The deal, expected to be announced on Monday, would require the Big Four firm to pay $456 million, admit wrongdoing, and accept former Securities and Exchange Commission chairman Richard Breeden as an outside monitor. KPMG will not be required to name former partners involved in the tax-shelter transactions, added The New York Times, though it would agree to continue cooperating with the government’s investigation.
Prosecutors are expected to file fraud and conspiracy charges against some of those partners as early as this week. The firm’s acknowledgment of wrongdoing would help with efforts to prosecute individual partners, particularly because no court has ruled that KPMG’s tax shelters were improper, observed the Times.
By reaching the agreement, KPMG would avoid the fate of Arthur Andersen, which collapsed after federal prosecutors indicted the former auditor of Enron Corp. on an obstruction-of-justice charge. (That conviction was overturned this year.) Provided the firm abides by the terms of the deal, reported Bloomberg, the deferred criminal charges would be dismissed in December 2006. KPMG may still have to contend with potentially costly class-action lawsuits regarding the tax shelters.
Reportedly, KPMG will acknowledge that the strategy called “bond linked issue premium structure” (BLIPS) was a fraudulent tax shelter. According to the Times source, the firm will also acknowledge engaging in fraudulent conduct in marketing two other shelters — “foreign leveraged investment program” (FLIP) and “offshore portfolio investment strategy” (OPIS) — but not admit that they were fraudulent.

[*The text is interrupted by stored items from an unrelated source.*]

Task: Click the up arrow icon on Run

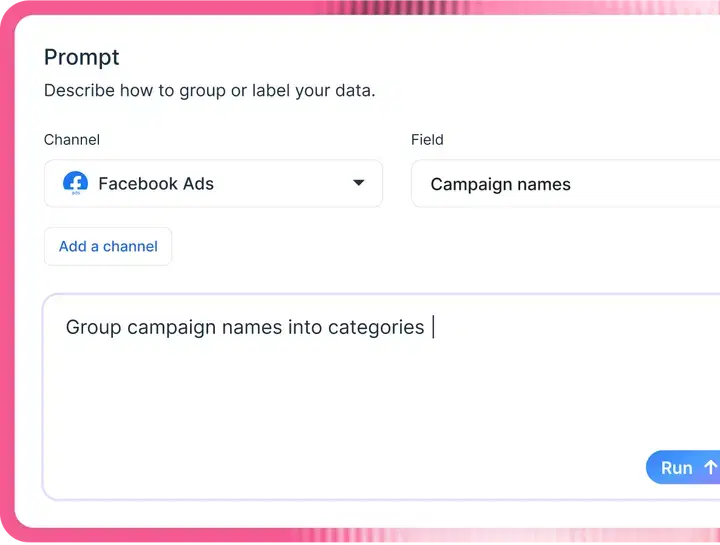Action: [710, 467]
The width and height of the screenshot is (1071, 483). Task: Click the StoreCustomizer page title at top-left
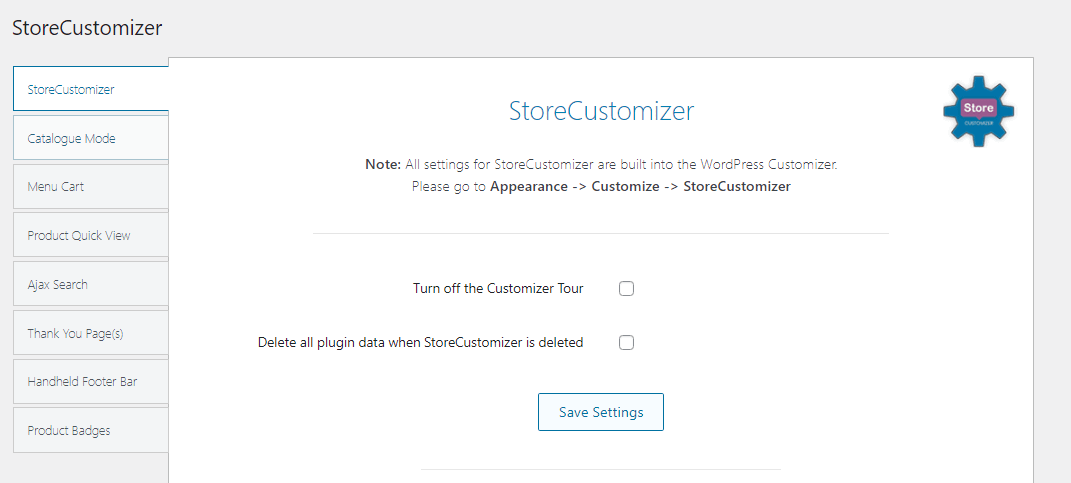click(x=87, y=28)
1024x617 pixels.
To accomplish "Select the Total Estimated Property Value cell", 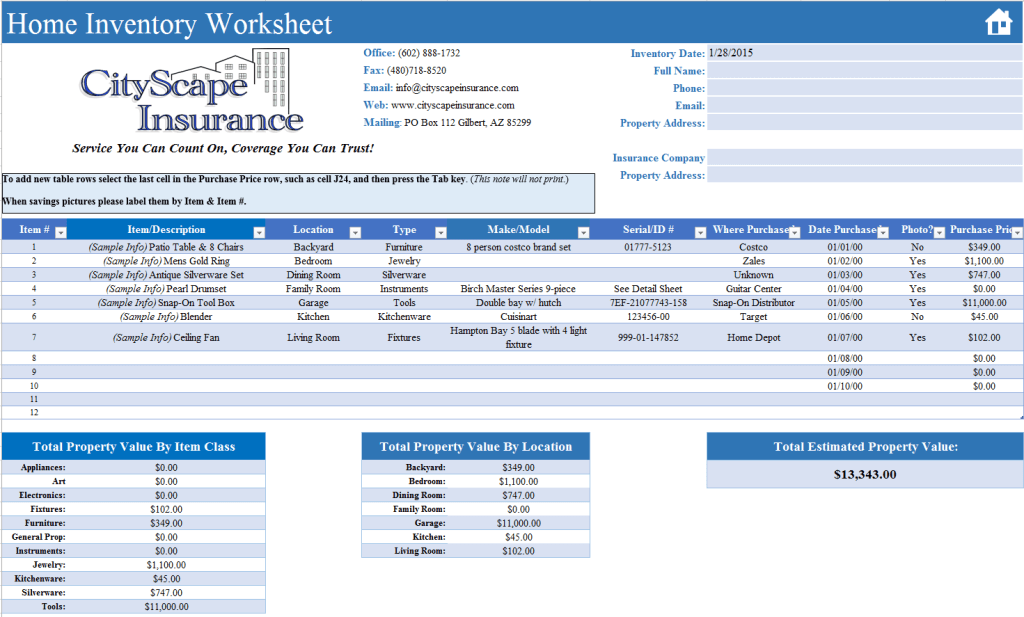I will click(864, 473).
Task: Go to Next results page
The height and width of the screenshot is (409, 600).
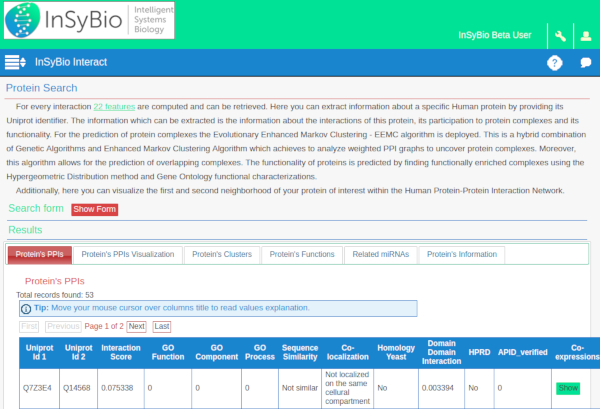Action: [136, 326]
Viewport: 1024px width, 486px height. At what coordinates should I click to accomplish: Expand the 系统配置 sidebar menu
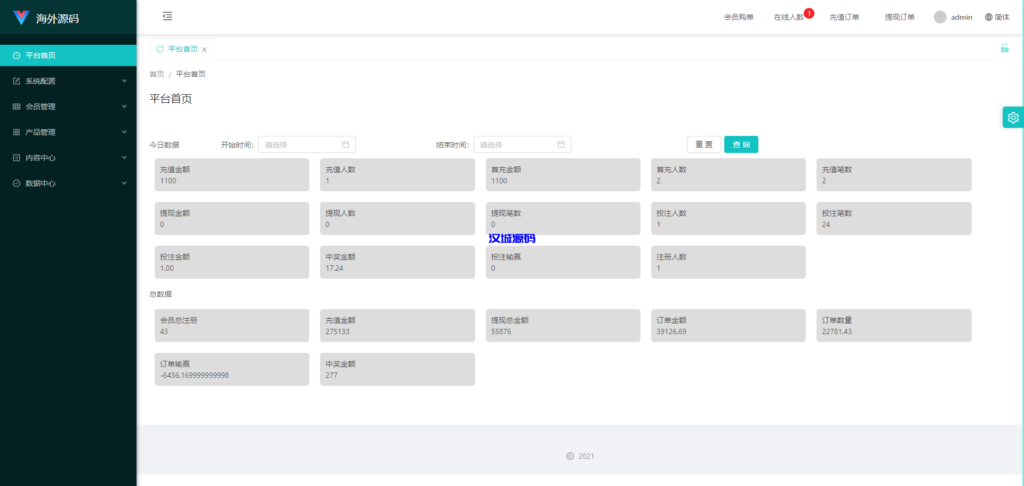tap(68, 81)
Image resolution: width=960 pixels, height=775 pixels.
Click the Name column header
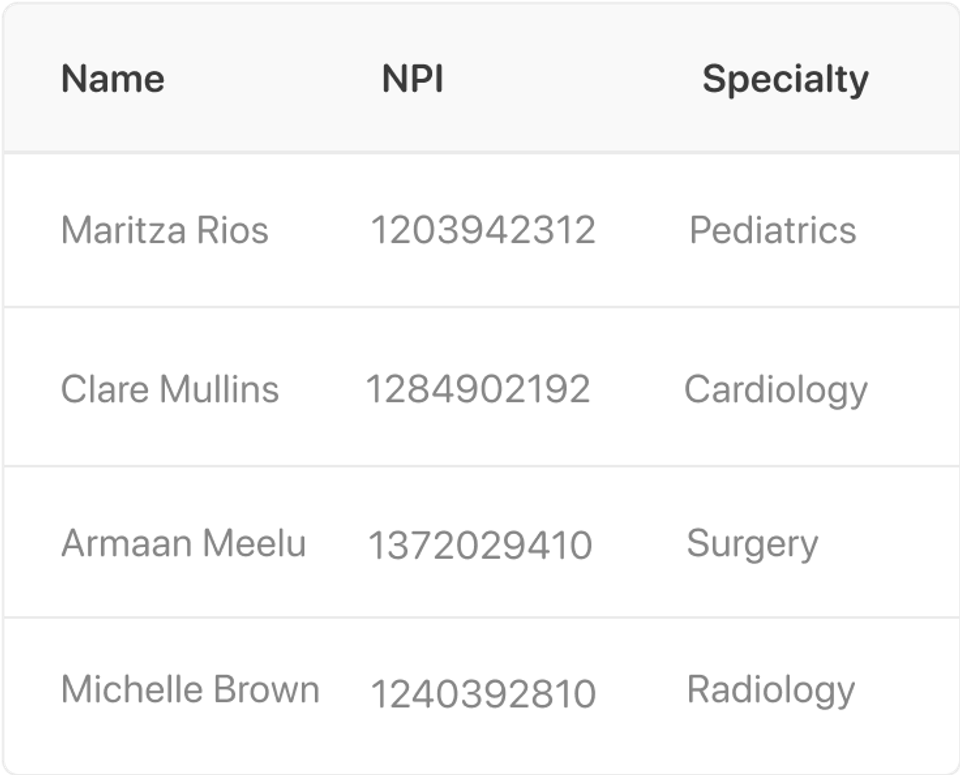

According to The Wall Street Journal, the agreement also would ban KPMG from marketing and selling prepackaged tax strategies. Bloomberg elaborated that KPMG tax opinions would also be held to a more-stringent standard. At present, tax advice must be “more likely than not” to be approved following an audit by the Internal Revenue Service; the new standard would require that the tax opinions must be “likely” to pass muster with the IRS.